大理石の床で出来た村一番の建物の中心で、一人の老人が両膝を床につき目を閉じている。白い服をキッチリと着込み、白髪には髪脂を馴染ませ、いつもボサボサな髭は真っ直ぐに伸ばしている。
右腕と右脚には包帯を巻き、座禅を組んでいる。
息が荒い。
老人はそこでどれだけの時間を待ったのだろうか。何の前触れも無く大きな正面の両扉が開いた。

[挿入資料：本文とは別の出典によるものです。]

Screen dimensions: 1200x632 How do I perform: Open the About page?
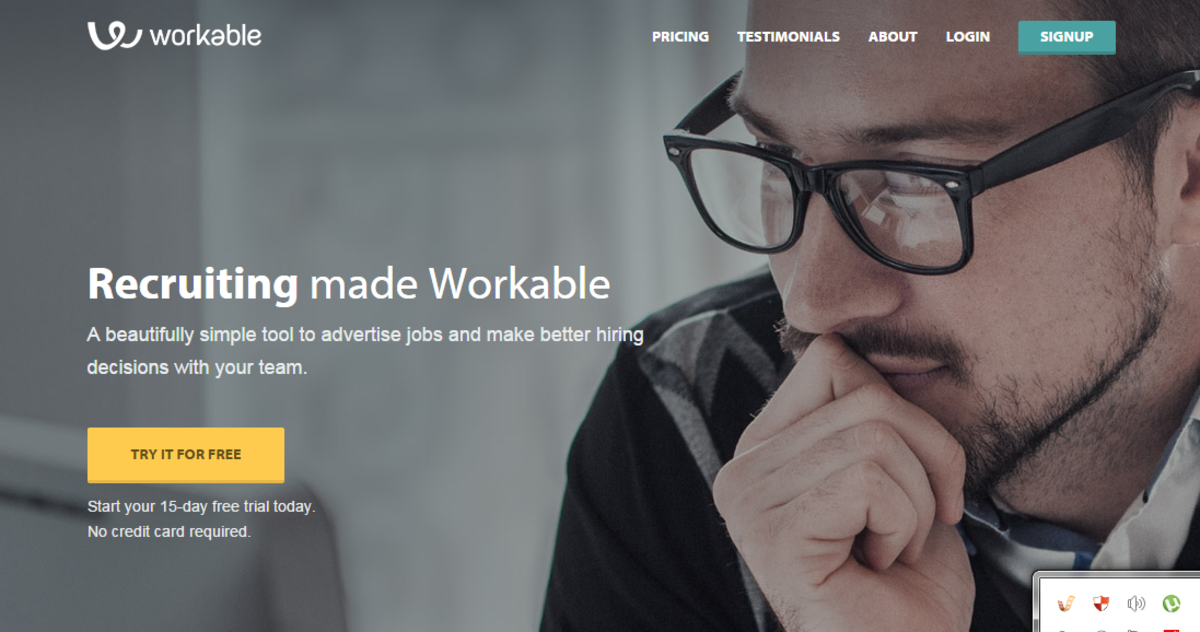point(892,36)
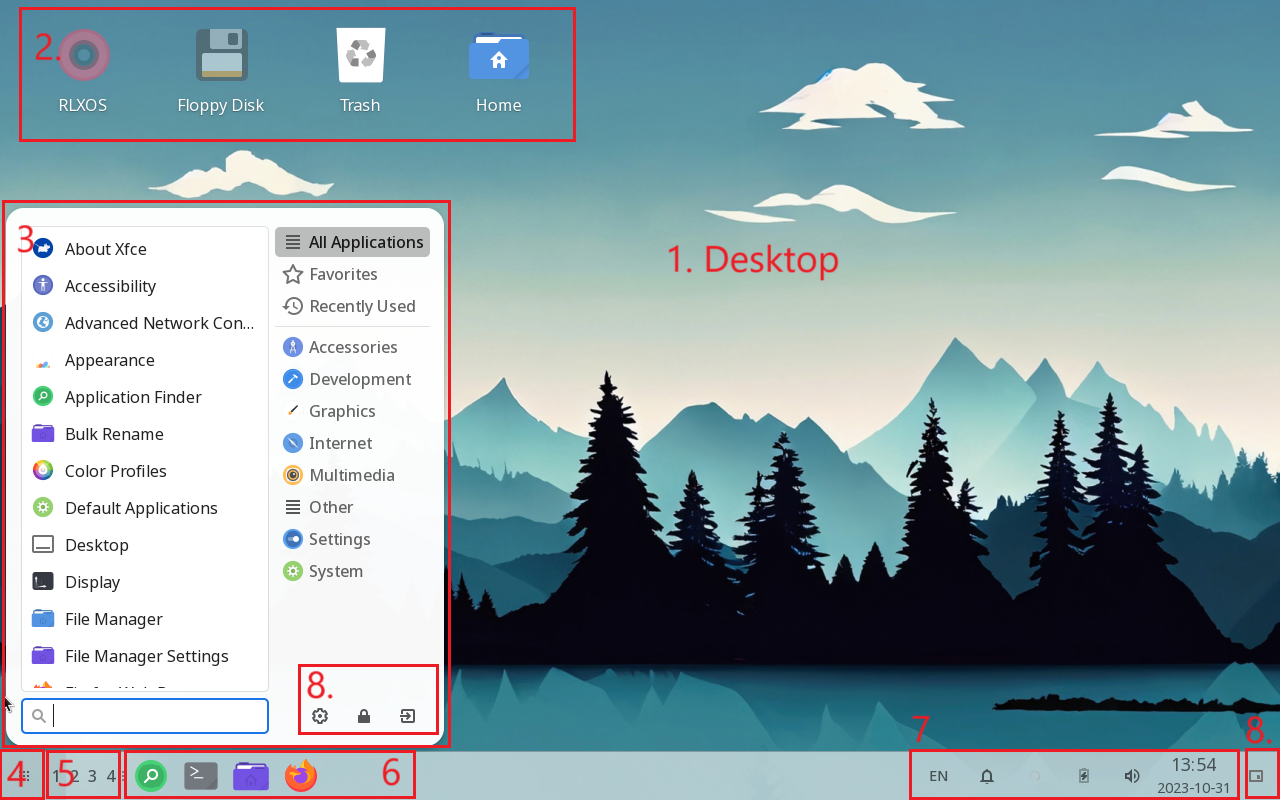
Task: Click the log out icon in menu
Action: point(408,716)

立ち姿がスラリとした男がガチャガチャと鎧を鳴らし大広間の中央へと近づくと、その男は口を開いた。
「報告しろ。」
「・・・今日は一人なのか?テラリオル。」
「そんな事はどうでもいい。報告しろ。」
「相変わらずお堅いのぉ。ほれ、いつもと違った格好をしてみたが似合っとるかね?」
「報告しろと言っている。」
「つれないねぇ・・・。」
カラエルの目は鋭い。
「・・・何だ。」
「いんや?何もないが?」
「・・・報告しろ。」
「・・・やれやれ仕方がないのぉ。・・・カシナ村は23。他ゼリ村は13、ラクト村は7、チョコ村は41・・・。」
「ご苦労。お前の選別か?」
「・・・。そうじゃ?ワシの選別じゃ。今回の選別は自信があるぞい?」
「自信だと?」
「そうじゃ?自信じゃよ?」
「お前の戯言に付き合っている暇はない。お前の役目は欠陥品を選別し処分、選定する事だ。それ以上でも以下でもない。」
「何じゃつまらんのぉ・・・老人の楽しみを奪っちゃいかんぞい?」
「また訳のわからない事を。何が老人だ。お前の寿命は無いに等しい。お前は魔王様から譲渡されたコインによって不死の呪いがかけられているのだ。老人という概念を捨てろ。そしてお前の様な監督者は我等高等種族によって選ばれた存在なのだ。腑抜けた事をぬかすならまた永遠と体を切り刻むぞ。それが嫌なら魔王様の契約の下に働け。」
テラリオルは虫でも見るかの様な蔑む目でカラエルを見下し言葉を吐いた。
カラエルはテラリオルには目も合わせず、何かを思い出したかの様に歯を食いしばりながら激しく鼻で呼吸し、冷静を装うのがやっとだった。心なしか震えているのが分かる。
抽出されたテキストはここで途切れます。